* Start *

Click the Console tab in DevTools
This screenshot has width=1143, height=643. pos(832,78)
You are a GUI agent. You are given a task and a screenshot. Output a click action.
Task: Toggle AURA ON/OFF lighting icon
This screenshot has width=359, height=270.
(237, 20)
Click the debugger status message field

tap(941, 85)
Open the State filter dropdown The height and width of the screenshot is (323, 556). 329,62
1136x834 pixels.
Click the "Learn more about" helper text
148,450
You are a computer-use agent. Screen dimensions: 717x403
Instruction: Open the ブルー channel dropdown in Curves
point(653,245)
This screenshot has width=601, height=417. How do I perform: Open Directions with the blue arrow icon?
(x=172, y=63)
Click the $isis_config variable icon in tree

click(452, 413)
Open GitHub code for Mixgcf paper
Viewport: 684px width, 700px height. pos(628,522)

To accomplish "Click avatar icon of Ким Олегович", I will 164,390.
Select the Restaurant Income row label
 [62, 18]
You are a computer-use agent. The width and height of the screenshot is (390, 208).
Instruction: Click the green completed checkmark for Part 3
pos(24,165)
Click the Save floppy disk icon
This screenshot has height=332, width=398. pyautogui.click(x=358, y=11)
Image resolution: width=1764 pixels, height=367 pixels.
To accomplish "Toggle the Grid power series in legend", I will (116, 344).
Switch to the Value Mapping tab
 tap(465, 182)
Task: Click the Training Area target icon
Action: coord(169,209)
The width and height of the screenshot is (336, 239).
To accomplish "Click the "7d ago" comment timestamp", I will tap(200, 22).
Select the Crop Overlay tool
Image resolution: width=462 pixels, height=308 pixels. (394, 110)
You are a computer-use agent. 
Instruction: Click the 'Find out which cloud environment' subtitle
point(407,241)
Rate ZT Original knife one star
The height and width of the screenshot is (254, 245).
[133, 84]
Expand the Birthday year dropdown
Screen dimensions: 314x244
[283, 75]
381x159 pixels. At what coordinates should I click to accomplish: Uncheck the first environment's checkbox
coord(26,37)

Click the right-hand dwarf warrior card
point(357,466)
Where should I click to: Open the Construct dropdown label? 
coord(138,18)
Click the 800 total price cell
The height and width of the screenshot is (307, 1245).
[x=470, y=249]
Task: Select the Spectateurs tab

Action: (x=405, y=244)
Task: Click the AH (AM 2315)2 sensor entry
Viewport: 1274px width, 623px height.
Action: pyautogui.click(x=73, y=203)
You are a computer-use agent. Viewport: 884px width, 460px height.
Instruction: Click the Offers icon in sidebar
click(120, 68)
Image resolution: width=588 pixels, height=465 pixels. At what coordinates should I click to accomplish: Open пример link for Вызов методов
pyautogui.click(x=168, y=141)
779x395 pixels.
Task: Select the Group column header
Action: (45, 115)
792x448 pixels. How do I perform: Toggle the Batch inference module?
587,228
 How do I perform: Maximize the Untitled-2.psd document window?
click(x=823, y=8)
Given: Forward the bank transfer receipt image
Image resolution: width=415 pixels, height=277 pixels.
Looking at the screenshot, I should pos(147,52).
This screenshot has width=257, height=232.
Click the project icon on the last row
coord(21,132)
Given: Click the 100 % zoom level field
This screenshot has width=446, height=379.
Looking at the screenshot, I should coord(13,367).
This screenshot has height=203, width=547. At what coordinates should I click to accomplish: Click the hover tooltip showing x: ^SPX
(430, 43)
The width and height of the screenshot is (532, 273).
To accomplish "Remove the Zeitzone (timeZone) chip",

* End *

= Written request =
Reproduce the records above word for word, starting at the line containing "381x159 pixels. At" and ending at the line containing "coord(21,132)".

= Reply =
381x159 pixels. At what coordinates should I click to accomplish: Uncheck the first environment's checkbox
coord(26,37)

Click the right-hand dwarf warrior card
point(357,466)
Where should I click to: Open the Construct dropdown label? 
coord(138,18)
Click the 800 total price cell
The height and width of the screenshot is (307, 1245).
[x=470, y=249]
Task: Select the Spectateurs tab

Action: (x=405, y=244)
Task: Click the AH (AM 2315)2 sensor entry
Viewport: 1274px width, 623px height.
Action: pyautogui.click(x=73, y=203)
You are a computer-use agent. Viewport: 884px width, 460px height.
Instruction: Click the Offers icon in sidebar
click(120, 68)
Image resolution: width=588 pixels, height=465 pixels. At what coordinates should I click to accomplish: Open пример link for Вызов методов
pyautogui.click(x=168, y=141)
779x395 pixels.
Task: Select the Group column header
Action: (45, 115)
792x448 pixels. How do I perform: Toggle the Batch inference module?
587,228
 How do I perform: Maximize the Untitled-2.psd document window?
click(x=823, y=8)
Given: Forward the bank transfer receipt image
Image resolution: width=415 pixels, height=277 pixels.
Looking at the screenshot, I should pos(147,52).
This screenshot has width=257, height=232.
Click the project icon on the last row
coord(21,132)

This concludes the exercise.